Segment Start: DATA SECTION

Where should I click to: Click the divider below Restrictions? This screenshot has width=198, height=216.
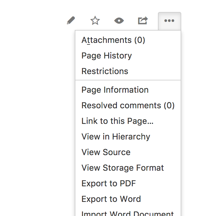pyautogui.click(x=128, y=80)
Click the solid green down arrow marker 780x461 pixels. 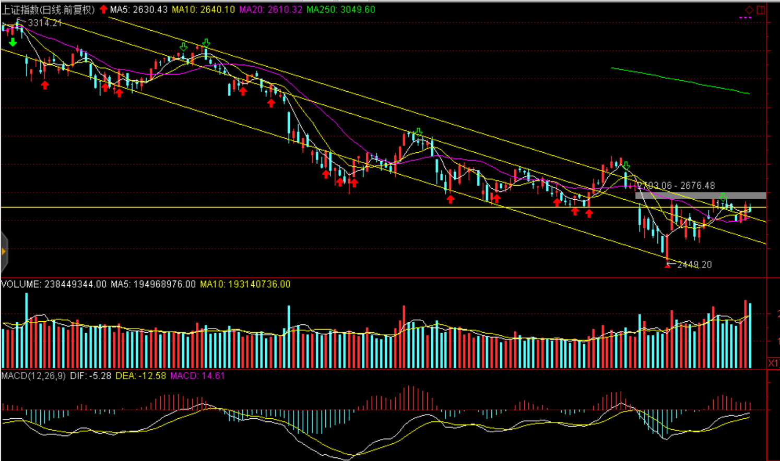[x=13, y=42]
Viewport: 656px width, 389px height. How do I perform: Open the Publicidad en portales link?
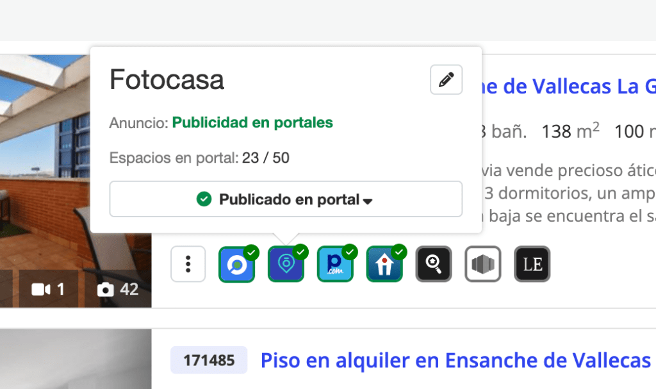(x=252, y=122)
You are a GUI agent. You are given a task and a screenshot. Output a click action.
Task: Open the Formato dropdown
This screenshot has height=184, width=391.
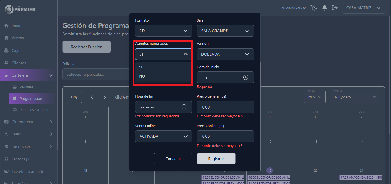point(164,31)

Segment End: DATA SECTION
Segment Start: DATA SECTION

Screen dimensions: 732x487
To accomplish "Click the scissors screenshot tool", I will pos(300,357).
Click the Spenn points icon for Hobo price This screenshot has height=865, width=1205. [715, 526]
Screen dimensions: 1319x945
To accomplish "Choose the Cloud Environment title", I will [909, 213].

Segment End: DATA SECTION
Segment Start: DATA SECTION

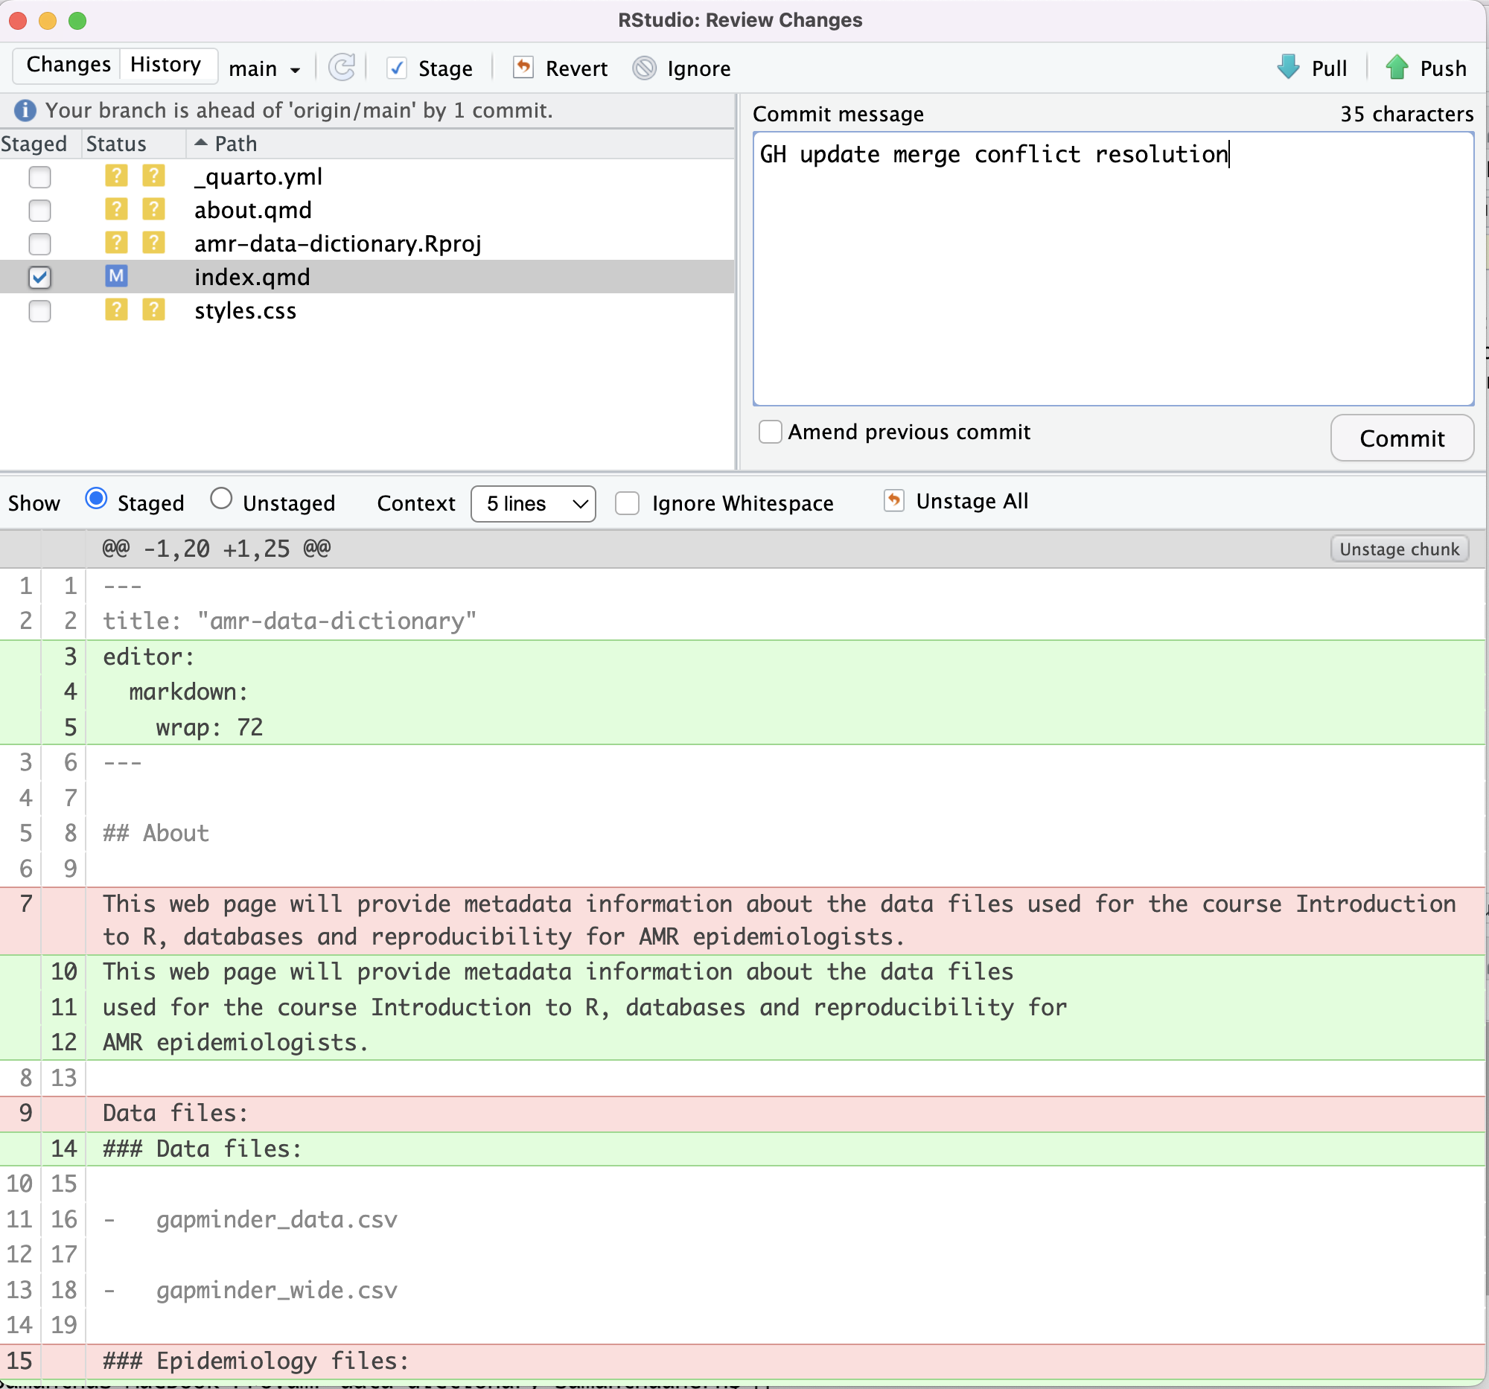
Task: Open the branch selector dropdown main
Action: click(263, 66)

Segment End: DATA SECTION

** WHAT IS NEEDED **
Once you find the string "dimensions" in a line of the records, copy that line.

** OUTPUT **
Screen dimensions: 732x487
Screen dimensions: 1319x945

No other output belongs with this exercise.